What needs to be done –
Copy the records below, from the line containing "At what (x,y)" through the end of the records, both ends included. Leave the pictures out.

Exercise material –
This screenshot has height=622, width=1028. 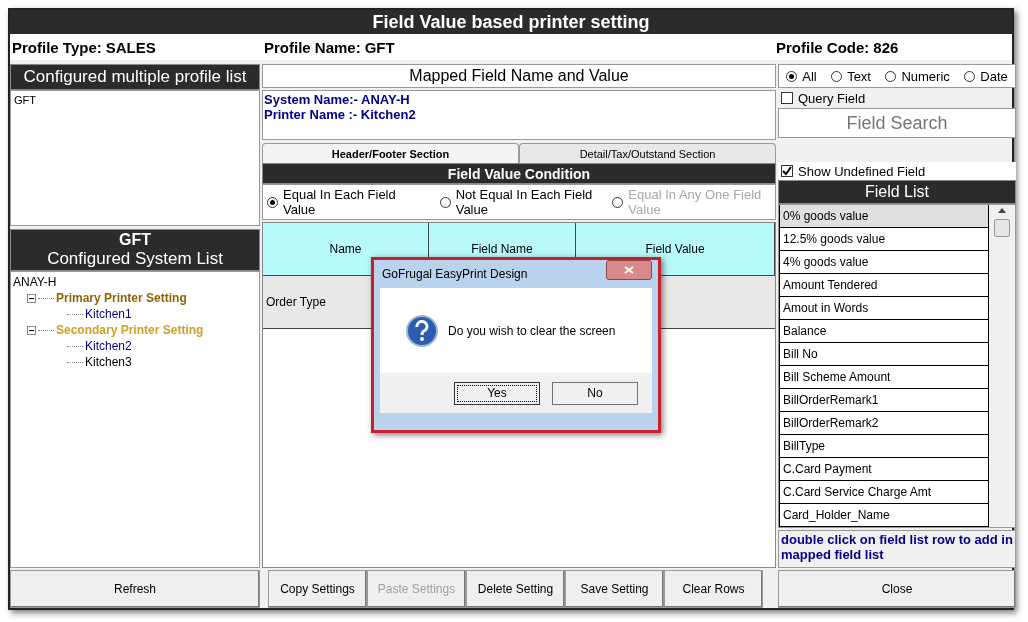 I want to click on scroll-thumb, so click(x=1002, y=228).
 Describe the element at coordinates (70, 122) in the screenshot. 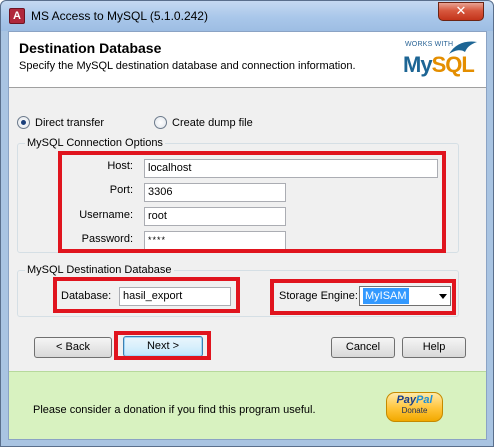

I see `direct-transfer-label: Direct transfer` at that location.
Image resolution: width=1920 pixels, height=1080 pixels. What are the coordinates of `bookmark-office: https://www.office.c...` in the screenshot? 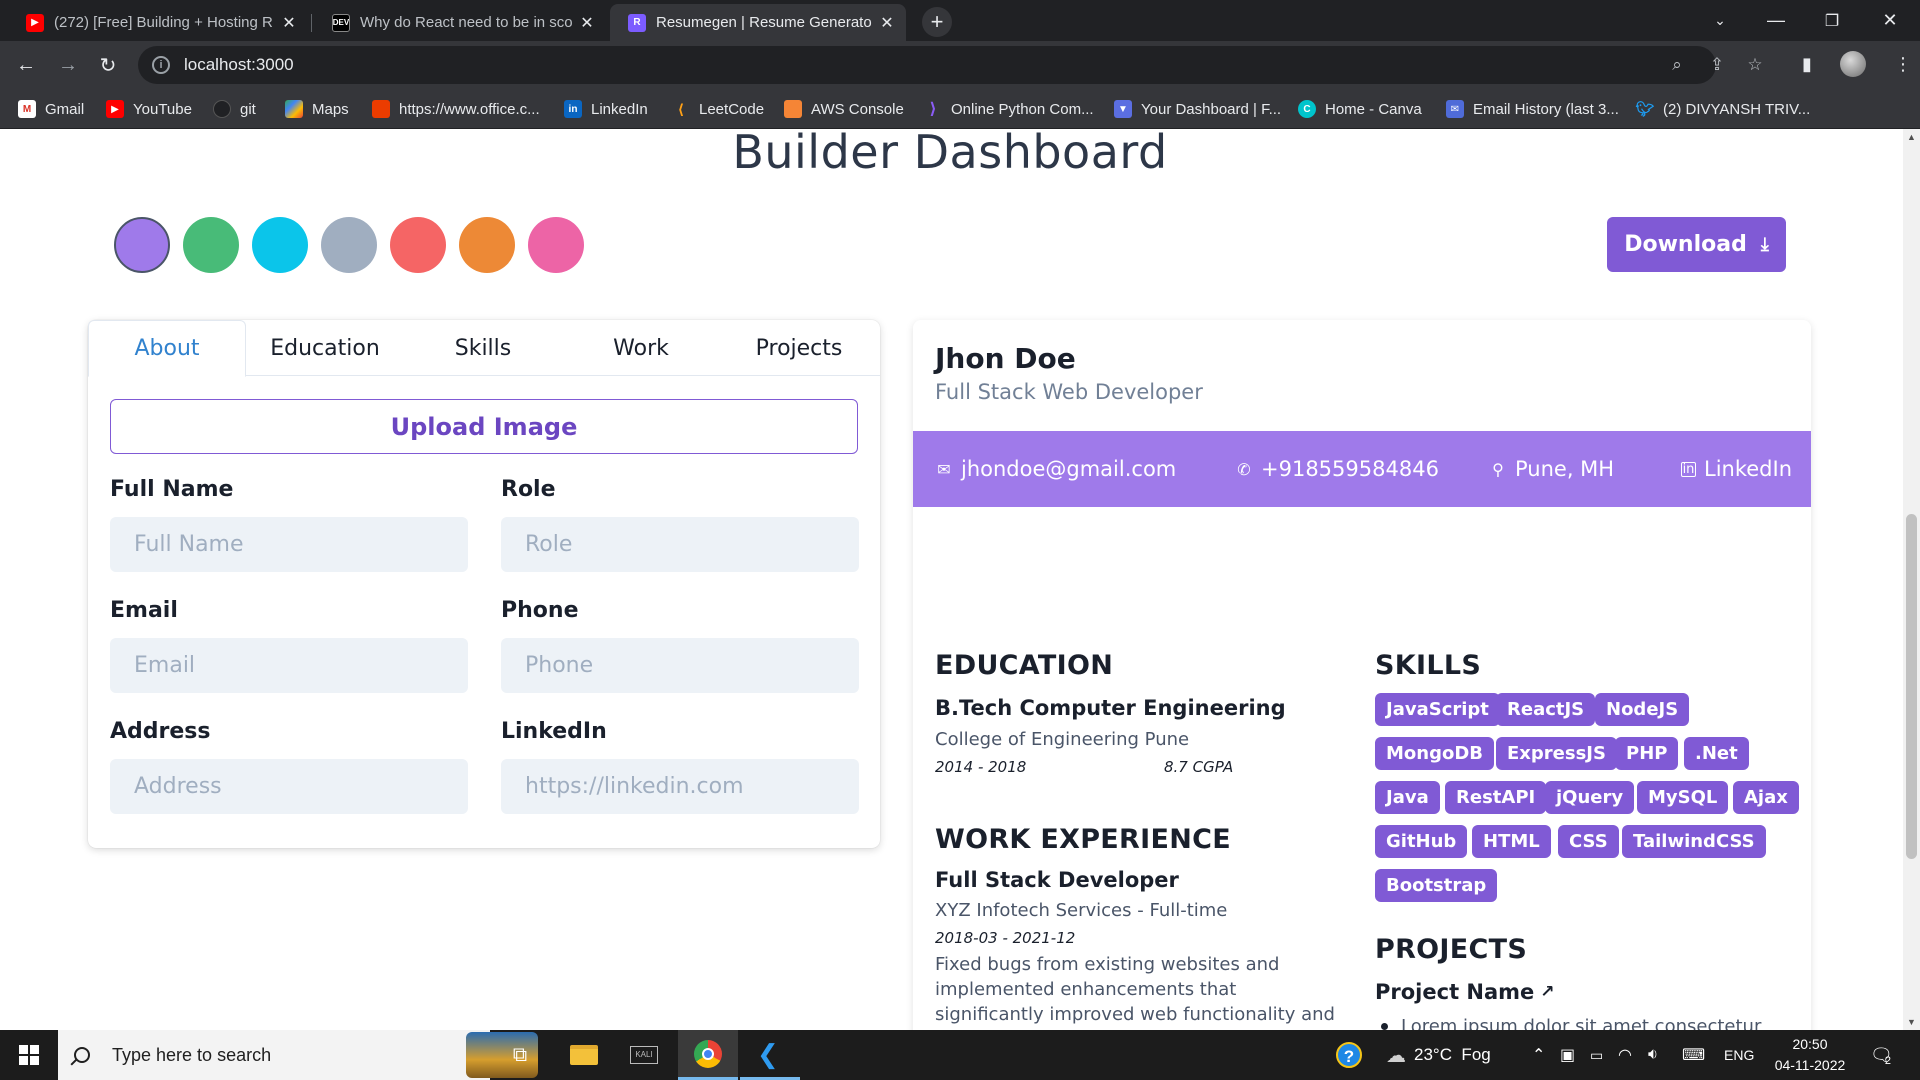 It's located at (456, 109).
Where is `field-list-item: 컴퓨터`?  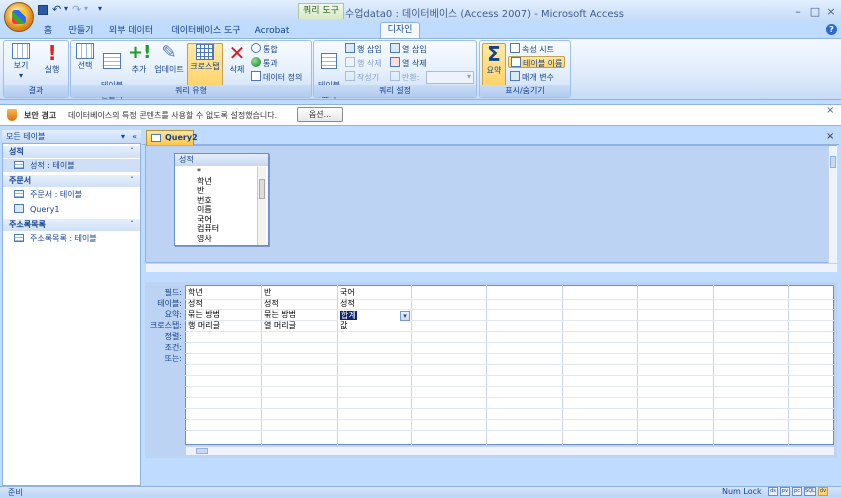
field-list-item: 컴퓨터 is located at coordinates (208, 229).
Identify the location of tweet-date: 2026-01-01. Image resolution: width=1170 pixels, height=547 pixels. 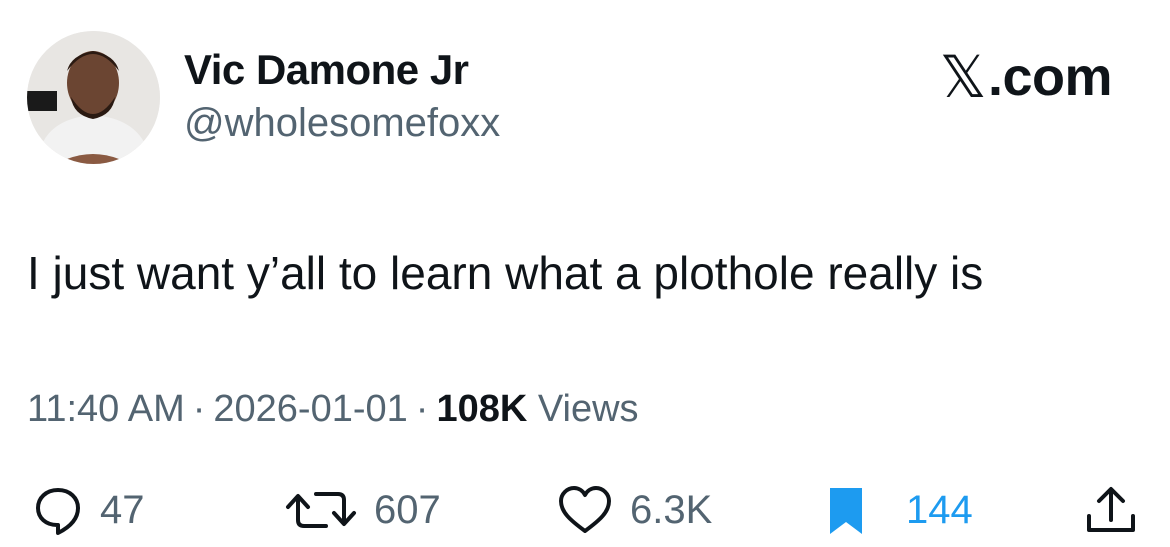
(310, 409).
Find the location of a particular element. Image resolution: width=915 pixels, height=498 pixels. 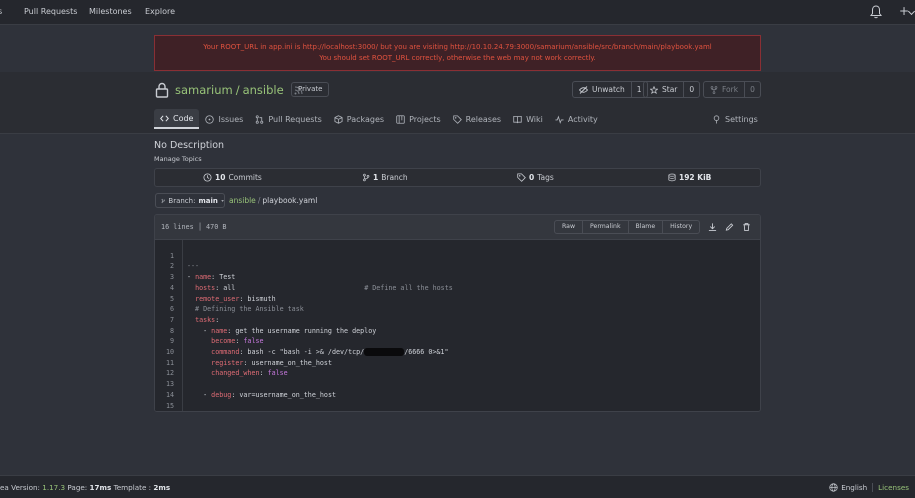

code-line: 10 register: username_on_the_host is located at coordinates (458, 352).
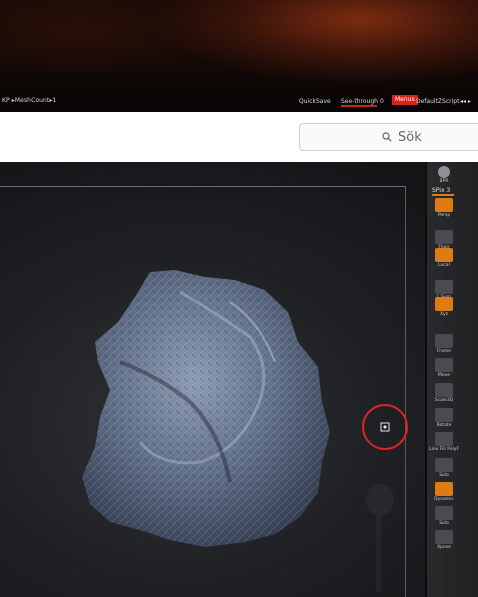 This screenshot has width=478, height=597. What do you see at coordinates (380, 538) in the screenshot?
I see `lamp-reflection-image` at bounding box center [380, 538].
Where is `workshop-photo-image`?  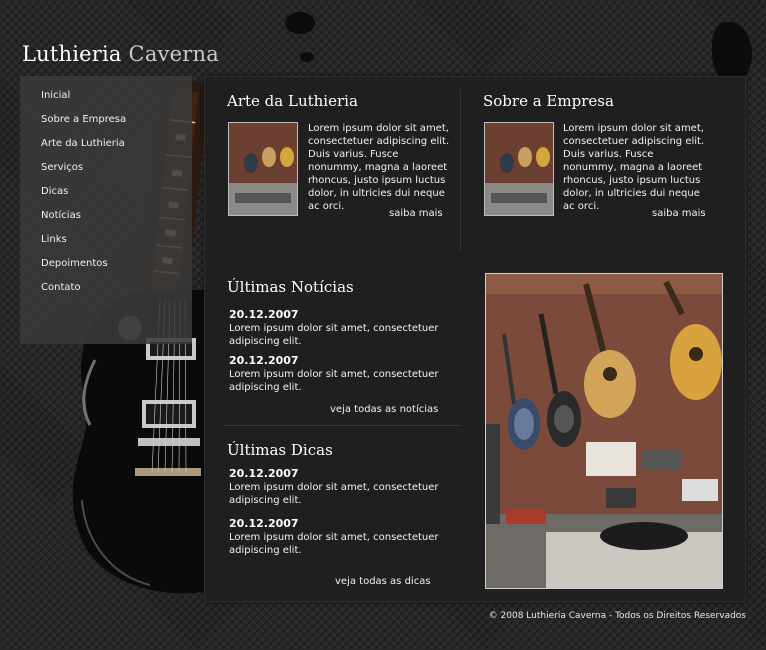
workshop-photo-image is located at coordinates (604, 431).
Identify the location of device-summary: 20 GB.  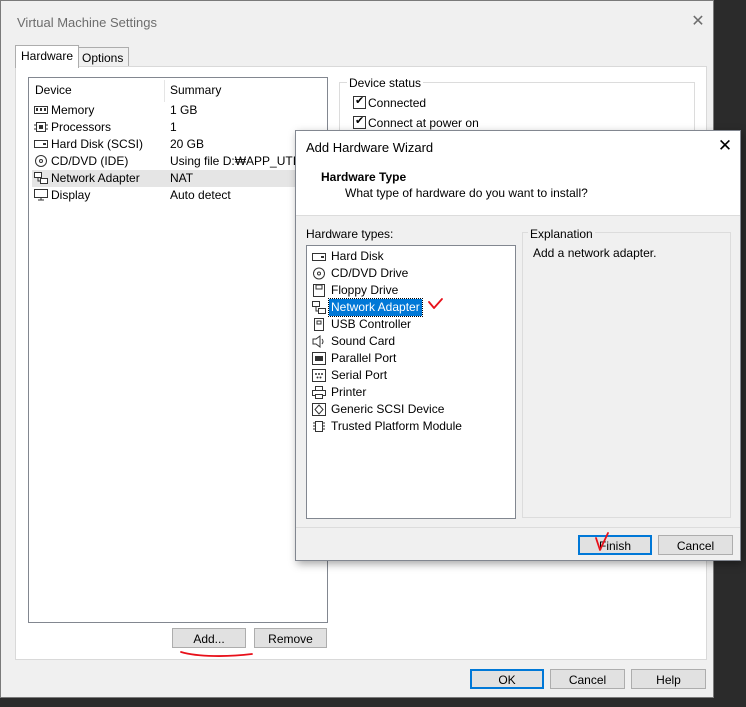
(188, 144).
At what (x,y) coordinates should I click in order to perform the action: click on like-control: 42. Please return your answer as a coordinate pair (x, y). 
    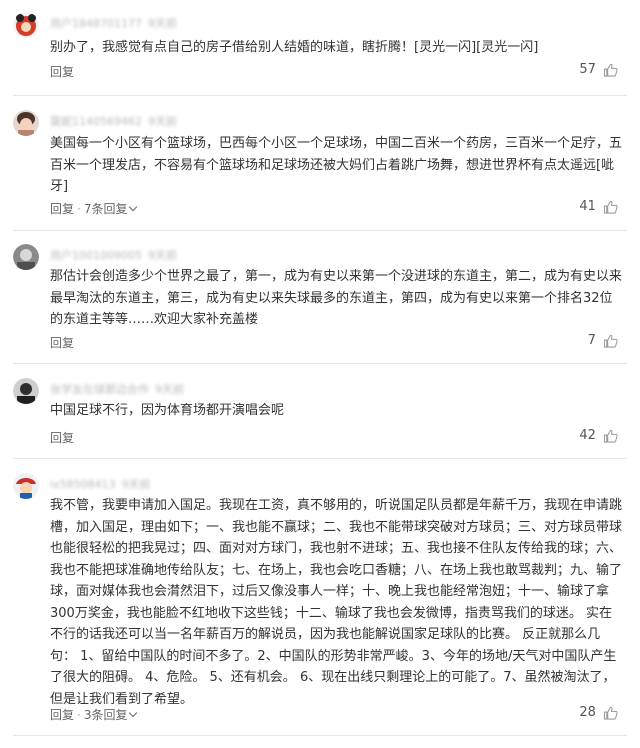
    Looking at the image, I should click on (598, 436).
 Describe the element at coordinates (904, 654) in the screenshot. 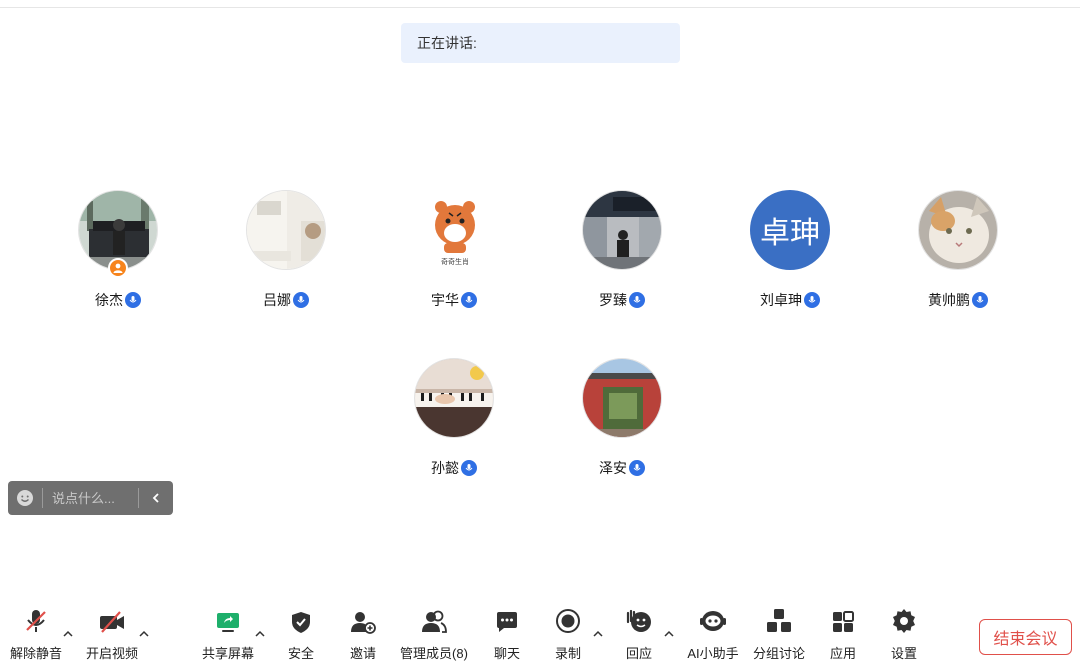

I see `settings-label: 设置` at that location.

Your solution –
At what (x,y) coordinates should I click in order to perform the action: click on like-control: 42. Please return your answer as a coordinate pair (x, y). 
    Looking at the image, I should click on (598, 436).
 Describe the element at coordinates (904, 654) in the screenshot. 

I see `settings-label: 设置` at that location.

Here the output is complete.